Le style de Stendhal, je l'ai lu à plusieurs reprises dans certaines critiques serait froid, difficile, indigeste. Je ne partage pas du tout cet avis. Au contraire, la plume de Stendhal est tout à fait agréable, parfois même, l'auteur glisse quelques phrases au détour desquelles le lecteur ne peut que s'arrêter et méditer. de plus, en de (trop) rares et délicieuses occasions, il prend la liberté audacieuse de s'adresser directement au lecteur, lui faisant part de ces hésitations sur tels ou tels passages, ou des possibles censures dues à une conversation avec son éditeur, le tout non sans ironie.
C'est également un roman d'actualité, d'abord parce qu'il s'insère dans l'actualité de son temps, l'année 1830 et la fin de la restauration d'ailleurs l'histoire elle-même est inspirée d'un fait réel. Stendhal va si loin dans la chronique de son temps qu'il prédit même certains évènements liés à l'avènement futur de la monarchie de Juillet !

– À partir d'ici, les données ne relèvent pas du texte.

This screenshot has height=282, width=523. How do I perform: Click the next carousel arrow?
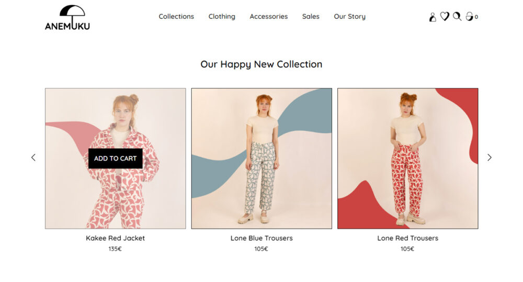pos(490,157)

Outre cette prouesse qui démontre le degré d'analyse socio politique que l'auteur avait de son temps, Stendhal nous livre, à côté de la personnalité de Julien, le personnage de Mathilde de la Mole qui est une figure ardente, moderne, complexe et normale. La psychologie de ces deux personnages est particulièrement aboutie et atteint un niveau rarement égalé dans mes lectures.
La liaison de ces deux personnages est romanesque et dans le même temps très vraisemblable. La psychologie de Mathilde laisse entrevoir quelques rouages de la machine amoureuse, son amour tantôt pour Julien, tantôt pour la représentation qu'elle se fait de Julien en est l'exemple parlant.